OBJECTIVE: Chondrocyte hypertrophy, a terminal stage of chondrocyte differentiation, is essential to the endochondral bone formation and is one of the major pathological factors in osteoarthritis. This study investigated the role of microRNA-29b (miR-29b), which is involved in chondrogenesis, in the regulation of hypertrophy in chondrocytes.

METHODS: miR-29b expression was assessed during murine mesenchymal stem cells (mMSCs) chondrogenesis. To detect whether miR-29b affects chondrocyte hypertrophy, the mMSCs induced toward chondrogenesis were transfected with miR-29b or its antisense inhibitor (antagomiR-29b). Finally, the differential effects of antagomiR-29b on chondrocytes at different differentiation stages were evaluated by loss-of-function experiments.

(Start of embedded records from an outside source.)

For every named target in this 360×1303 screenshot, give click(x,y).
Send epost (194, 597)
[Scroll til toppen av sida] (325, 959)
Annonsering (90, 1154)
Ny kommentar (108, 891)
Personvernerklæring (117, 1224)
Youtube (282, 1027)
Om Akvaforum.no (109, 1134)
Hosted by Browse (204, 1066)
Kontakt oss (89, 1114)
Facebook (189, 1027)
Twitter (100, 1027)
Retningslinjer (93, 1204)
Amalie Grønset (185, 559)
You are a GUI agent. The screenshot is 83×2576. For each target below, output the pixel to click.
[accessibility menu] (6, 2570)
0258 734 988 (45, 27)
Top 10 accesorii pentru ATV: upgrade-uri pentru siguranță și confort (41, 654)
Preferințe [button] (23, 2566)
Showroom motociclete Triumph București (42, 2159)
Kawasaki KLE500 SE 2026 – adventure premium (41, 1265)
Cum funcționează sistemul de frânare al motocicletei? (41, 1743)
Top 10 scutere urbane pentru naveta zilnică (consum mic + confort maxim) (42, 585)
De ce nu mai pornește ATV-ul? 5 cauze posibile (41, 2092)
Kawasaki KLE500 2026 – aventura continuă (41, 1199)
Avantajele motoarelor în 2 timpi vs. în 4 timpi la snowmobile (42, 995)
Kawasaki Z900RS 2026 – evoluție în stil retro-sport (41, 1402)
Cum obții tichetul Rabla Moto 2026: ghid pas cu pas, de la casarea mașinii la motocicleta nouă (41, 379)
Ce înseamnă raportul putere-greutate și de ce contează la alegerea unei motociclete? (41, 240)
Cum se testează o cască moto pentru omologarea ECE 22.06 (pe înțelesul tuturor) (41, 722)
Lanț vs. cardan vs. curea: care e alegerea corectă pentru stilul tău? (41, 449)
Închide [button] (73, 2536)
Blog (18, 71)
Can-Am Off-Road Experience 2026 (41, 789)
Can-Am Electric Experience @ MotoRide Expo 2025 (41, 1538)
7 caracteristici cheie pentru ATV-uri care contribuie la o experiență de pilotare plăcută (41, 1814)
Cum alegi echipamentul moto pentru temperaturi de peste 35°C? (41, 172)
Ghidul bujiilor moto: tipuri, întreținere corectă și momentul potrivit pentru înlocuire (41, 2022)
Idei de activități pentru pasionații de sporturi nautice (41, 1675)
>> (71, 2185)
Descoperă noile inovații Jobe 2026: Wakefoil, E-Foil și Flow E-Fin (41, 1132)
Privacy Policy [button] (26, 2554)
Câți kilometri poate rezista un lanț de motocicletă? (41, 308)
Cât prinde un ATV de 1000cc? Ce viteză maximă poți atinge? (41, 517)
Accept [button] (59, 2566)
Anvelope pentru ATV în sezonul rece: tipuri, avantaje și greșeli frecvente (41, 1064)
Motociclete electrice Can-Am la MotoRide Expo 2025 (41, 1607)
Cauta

RESULTS: miR-29b expression was low-level during the early chondrogenic differentiation, however, it was changed to high level during hypertrophy. Subsequently, the gain-of-function and loss-of-function experiments had confirmed that miR-29b promoted hypertrophy in mMSC-derived chondrocytes. In addition, we confirmed that on day 7, when cells were treated with antagomiR-29b, was the optimal intervention time for preventing hypertrophic phenotype of mMSCs in vitro.

CONCLUSION: miR-29b regulated chondrogenesis homeostasis and enhance hypertrophic phenotype. These data suggest that miR-29b is a key regulator of the chondrocyte phenotype derived from mMSCs and it might be a potential target for articular cartilage repair.